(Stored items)
====
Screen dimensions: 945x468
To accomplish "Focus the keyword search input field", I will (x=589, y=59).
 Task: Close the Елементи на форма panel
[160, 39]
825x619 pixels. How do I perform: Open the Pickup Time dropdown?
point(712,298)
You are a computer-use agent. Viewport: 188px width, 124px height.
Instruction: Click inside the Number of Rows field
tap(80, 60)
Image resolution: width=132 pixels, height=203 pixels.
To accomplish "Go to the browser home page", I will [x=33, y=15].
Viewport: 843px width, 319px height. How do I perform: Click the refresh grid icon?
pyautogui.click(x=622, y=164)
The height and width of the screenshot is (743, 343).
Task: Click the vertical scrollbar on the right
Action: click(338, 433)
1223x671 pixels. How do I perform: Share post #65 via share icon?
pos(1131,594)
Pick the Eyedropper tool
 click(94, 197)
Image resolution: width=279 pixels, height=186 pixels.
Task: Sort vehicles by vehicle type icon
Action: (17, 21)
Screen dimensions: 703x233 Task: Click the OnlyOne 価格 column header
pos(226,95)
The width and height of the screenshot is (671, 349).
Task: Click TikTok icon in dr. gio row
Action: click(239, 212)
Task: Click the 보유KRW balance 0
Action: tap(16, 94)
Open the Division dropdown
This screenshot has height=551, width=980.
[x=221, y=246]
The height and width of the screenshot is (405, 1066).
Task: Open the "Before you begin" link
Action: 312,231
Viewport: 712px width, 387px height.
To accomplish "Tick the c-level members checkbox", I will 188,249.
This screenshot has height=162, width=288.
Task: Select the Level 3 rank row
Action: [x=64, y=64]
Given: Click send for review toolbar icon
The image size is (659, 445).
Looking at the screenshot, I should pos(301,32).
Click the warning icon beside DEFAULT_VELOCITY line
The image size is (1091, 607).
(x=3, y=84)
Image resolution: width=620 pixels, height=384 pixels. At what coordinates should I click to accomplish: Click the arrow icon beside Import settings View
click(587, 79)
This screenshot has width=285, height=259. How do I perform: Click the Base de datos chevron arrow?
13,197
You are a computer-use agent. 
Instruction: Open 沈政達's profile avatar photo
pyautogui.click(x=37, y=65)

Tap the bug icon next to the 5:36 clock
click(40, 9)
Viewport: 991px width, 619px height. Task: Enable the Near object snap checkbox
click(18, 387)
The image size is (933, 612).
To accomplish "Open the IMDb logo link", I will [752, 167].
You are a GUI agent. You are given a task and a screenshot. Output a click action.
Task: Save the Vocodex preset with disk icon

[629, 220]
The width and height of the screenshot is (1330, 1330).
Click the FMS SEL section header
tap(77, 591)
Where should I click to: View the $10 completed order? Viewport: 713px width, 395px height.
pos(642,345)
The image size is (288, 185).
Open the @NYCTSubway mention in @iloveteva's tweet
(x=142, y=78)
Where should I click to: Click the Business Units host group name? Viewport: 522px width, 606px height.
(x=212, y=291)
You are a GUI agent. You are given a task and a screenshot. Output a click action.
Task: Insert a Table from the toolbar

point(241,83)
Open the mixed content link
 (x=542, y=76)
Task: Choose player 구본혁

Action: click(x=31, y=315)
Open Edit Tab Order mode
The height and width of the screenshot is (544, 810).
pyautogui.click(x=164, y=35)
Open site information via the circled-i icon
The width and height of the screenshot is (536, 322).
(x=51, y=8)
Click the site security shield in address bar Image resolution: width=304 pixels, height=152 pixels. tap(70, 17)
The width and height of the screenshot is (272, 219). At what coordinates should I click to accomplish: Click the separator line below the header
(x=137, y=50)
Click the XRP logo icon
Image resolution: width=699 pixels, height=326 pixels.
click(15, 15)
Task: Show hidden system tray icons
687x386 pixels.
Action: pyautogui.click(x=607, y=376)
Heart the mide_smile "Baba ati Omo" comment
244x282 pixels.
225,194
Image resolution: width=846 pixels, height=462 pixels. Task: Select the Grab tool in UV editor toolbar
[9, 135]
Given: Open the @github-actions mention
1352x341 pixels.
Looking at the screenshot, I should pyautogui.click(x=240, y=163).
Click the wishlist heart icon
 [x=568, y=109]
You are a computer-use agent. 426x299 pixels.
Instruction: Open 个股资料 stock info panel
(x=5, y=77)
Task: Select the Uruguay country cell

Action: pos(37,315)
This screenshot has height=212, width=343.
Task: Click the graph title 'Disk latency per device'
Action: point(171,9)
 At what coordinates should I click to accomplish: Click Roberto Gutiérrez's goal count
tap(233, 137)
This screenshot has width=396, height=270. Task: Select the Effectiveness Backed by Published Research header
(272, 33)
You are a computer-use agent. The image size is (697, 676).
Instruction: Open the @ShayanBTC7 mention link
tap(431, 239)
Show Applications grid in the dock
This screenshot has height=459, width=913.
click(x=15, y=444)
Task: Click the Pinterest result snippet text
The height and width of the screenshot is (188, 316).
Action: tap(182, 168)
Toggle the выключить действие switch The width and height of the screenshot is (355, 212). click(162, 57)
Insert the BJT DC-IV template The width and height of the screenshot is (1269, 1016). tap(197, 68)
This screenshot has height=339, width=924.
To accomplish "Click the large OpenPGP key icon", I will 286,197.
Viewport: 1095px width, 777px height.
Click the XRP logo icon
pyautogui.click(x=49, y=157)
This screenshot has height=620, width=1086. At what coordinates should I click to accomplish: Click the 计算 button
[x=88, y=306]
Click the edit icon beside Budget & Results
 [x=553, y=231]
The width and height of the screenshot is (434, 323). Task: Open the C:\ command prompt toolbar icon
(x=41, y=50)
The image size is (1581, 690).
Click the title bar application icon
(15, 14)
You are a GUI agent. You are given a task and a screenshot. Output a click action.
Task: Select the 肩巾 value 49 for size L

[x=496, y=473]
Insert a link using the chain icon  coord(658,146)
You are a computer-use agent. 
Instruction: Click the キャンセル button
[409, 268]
====
#### Goal of the exercise
Retype exactly the lines from the one containing "The image size is (1581, 690)." through the end of the data. Add nothing.

#### Solution to this problem
The image size is (1581, 690).
Click the title bar application icon
(15, 14)
You are a GUI agent. You are given a task and a screenshot. Output a click action.
Task: Select the 肩巾 value 49 for size L

[x=496, y=473]
Insert a link using the chain icon  coord(658,146)
You are a computer-use agent. 
Instruction: Click the キャンセル button
[409, 268]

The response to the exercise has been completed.